Comparative evaluation of rosmarinic acid, methyl rosmarinate and pedalitin isolated from Rabdosia serra (MAXIM.) HARA as inhibitors of tyrosinase and α-glucosidase

Food Chem. 2011 Dec 1;129(3):884-9. doi: 10.1016/j.foodchem.2011.05.039. Epub 2011 May 12.

Abstract

Rabdosia serra has been used in traditional Chinese medicine for centuries. In order to illustrate the pharmaceutical activity of R. serra as hypoglycaemic and skin-whitening agents, rosmarinic acid (confirmed as the major compound in R. serra), methyl rosmarinate and pedalitin isolated from R. serra were evaluated for their inhibitory effects and mechanisms on tyrosinase and α-glucosidase. The inhibitory effects on both tyrosinase and α-glucosidase were in decreasing order, pedalitin>methyl rosmarinate>rosmarinic acid. The IC50 values for the tyrosinase and α-glucosidase activity inhibited by pedalitin were 0.28 and 0.29mM, respectively. Both rosmarinic acid and methyl rosmarinate were considered as noncompetitive inhibitors of tyrosinase, while pedalitin was suggested to be a mixed-type inhibitor of tyrosinase.
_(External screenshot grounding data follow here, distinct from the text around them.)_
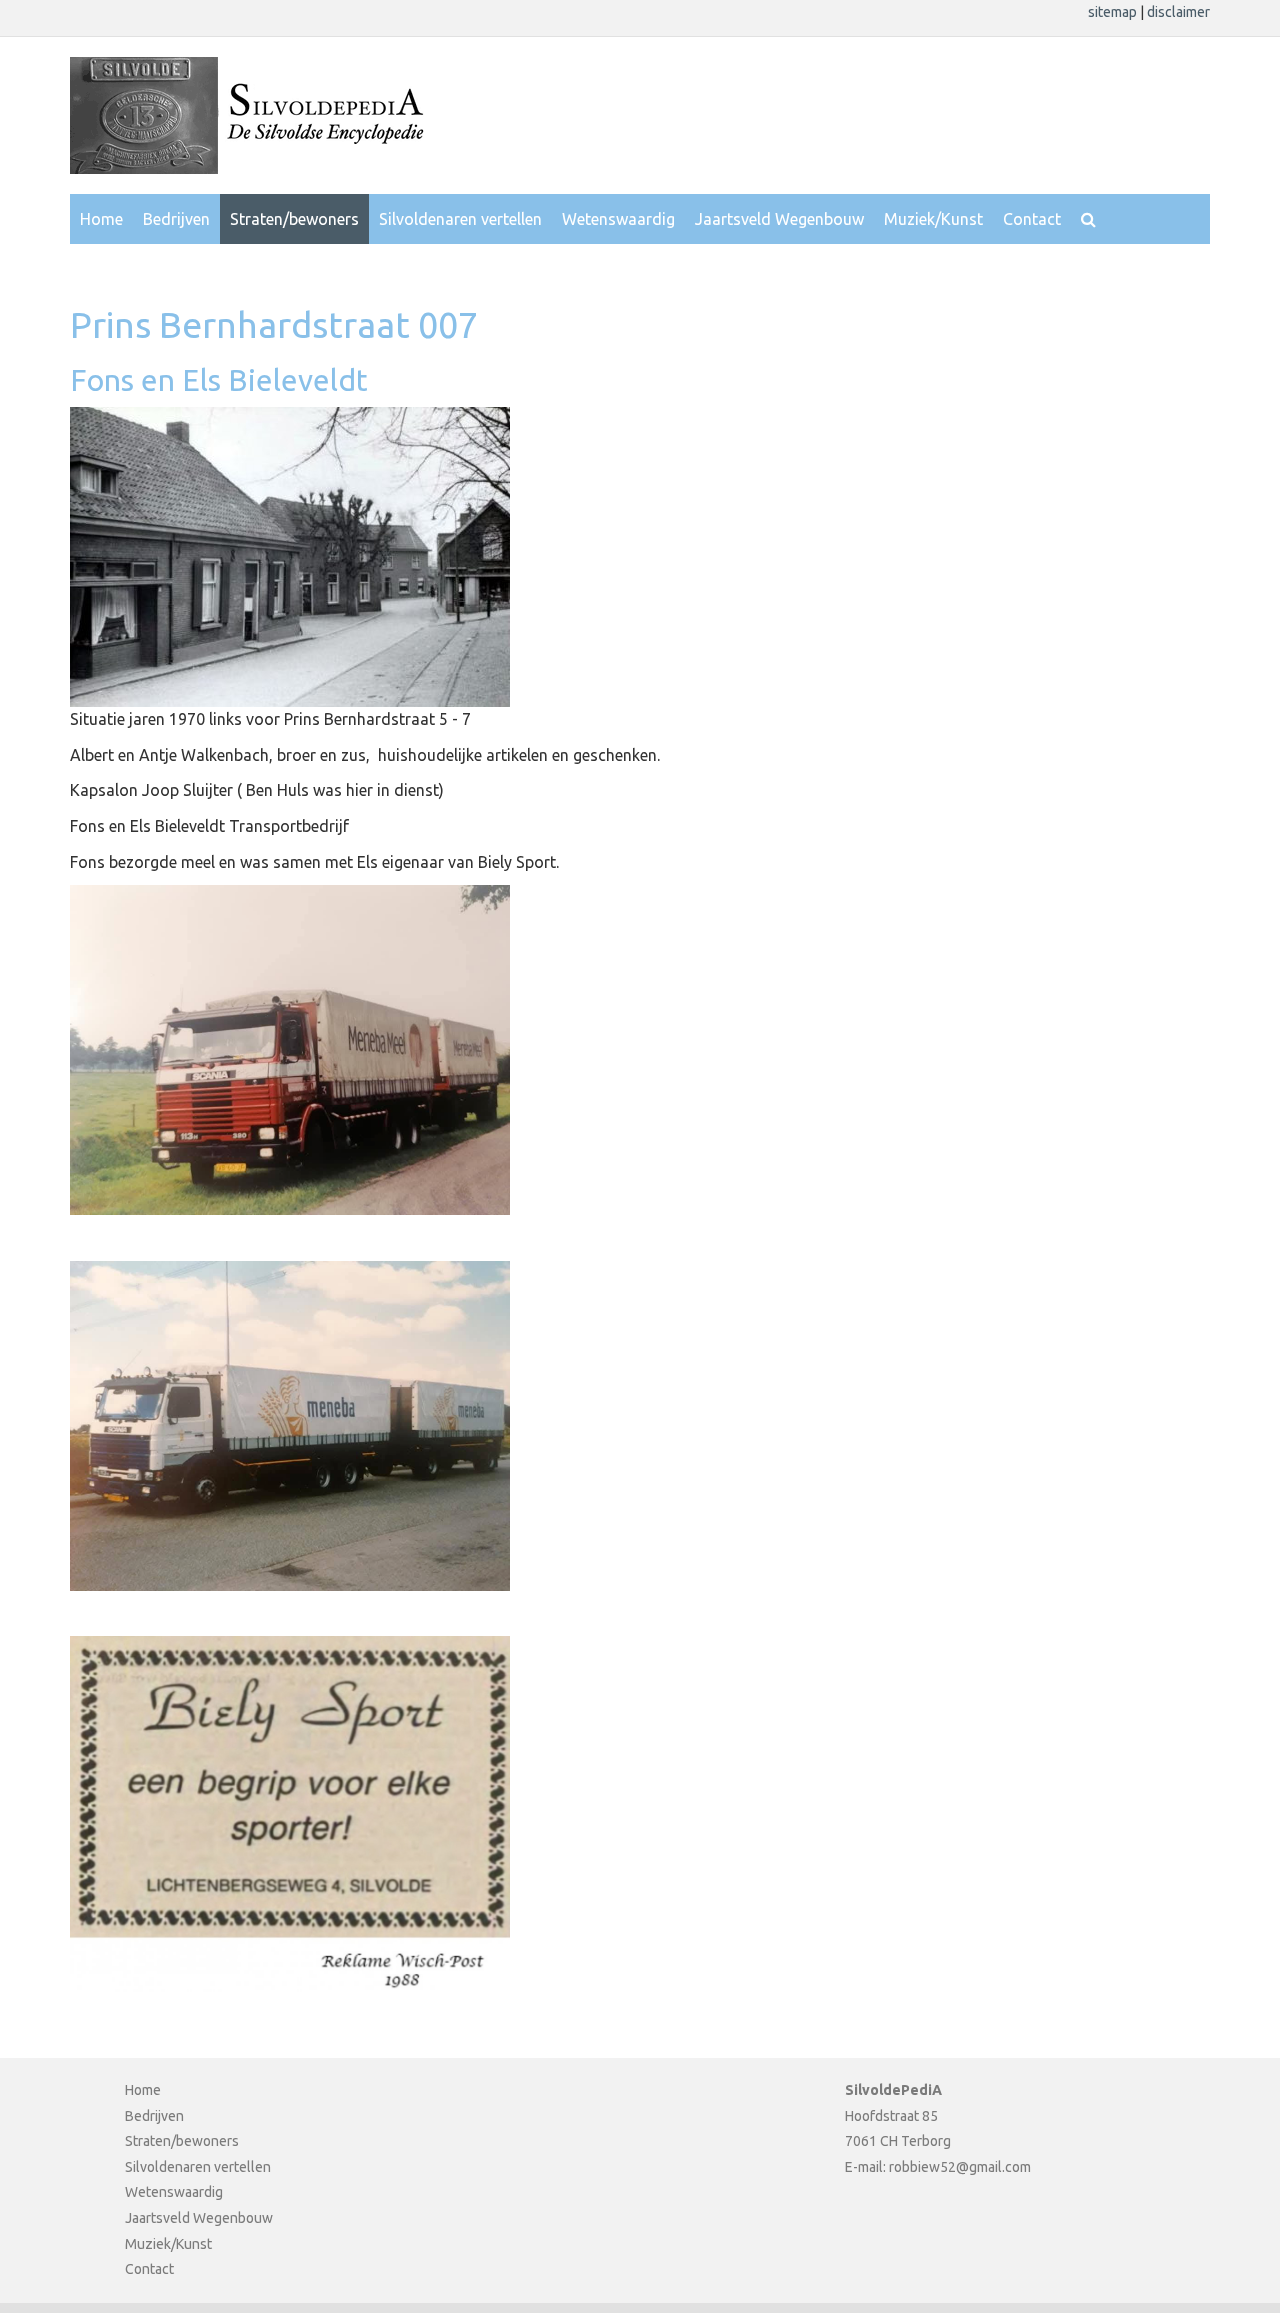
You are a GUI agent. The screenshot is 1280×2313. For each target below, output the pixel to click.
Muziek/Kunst (933, 219)
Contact (1032, 219)
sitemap (1114, 12)
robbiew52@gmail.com (960, 2167)
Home (101, 219)
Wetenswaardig (618, 219)
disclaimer (1178, 12)
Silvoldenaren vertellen (460, 219)
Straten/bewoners (294, 219)
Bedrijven (176, 219)
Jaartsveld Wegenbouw (779, 219)
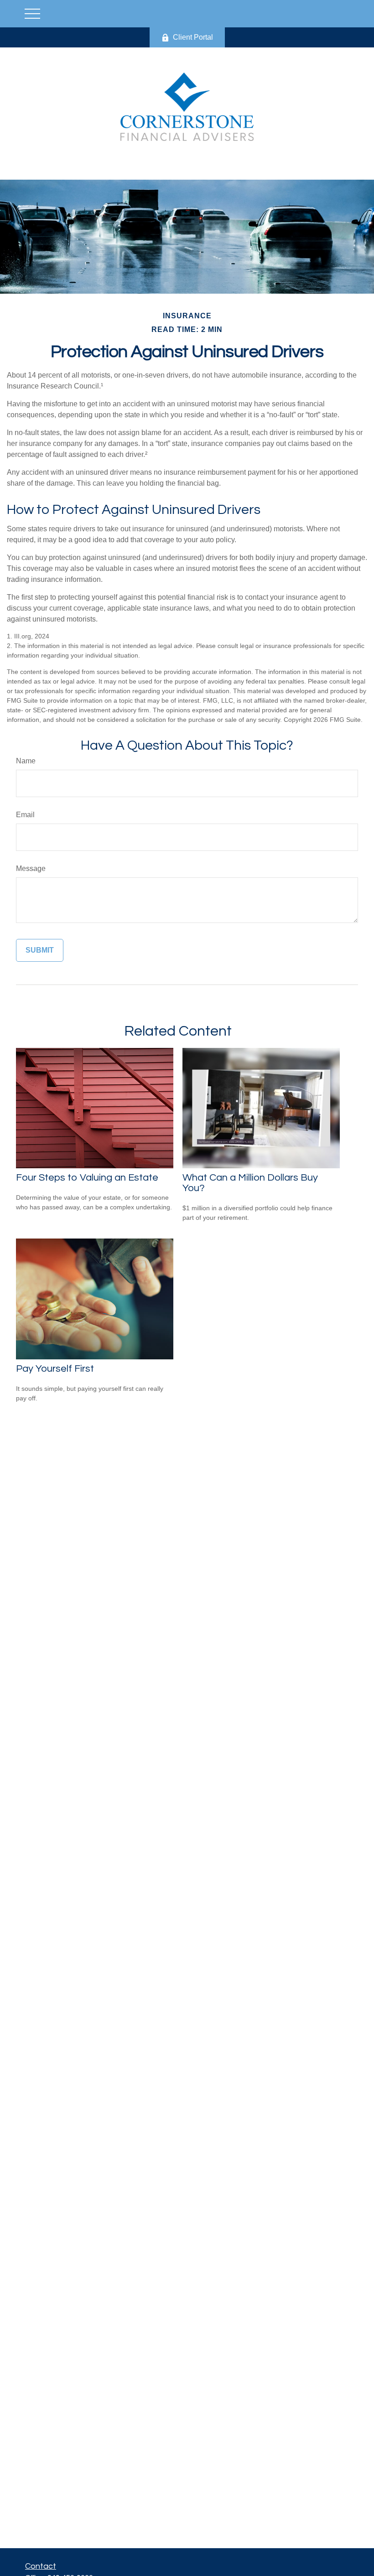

In the assay of α-glucosidase inhibition, rosmarinic acid was found to be a competitive inhibitor, whereas both methyl rosmarinate and pedalitin were considered as mixed-type inhibitors.

Keywords: Inhibitory effects; Mushroom tyrosinase; Phenolics; Rabdosia serra (MAXIM.) HARA; Yeast α-glucosidase.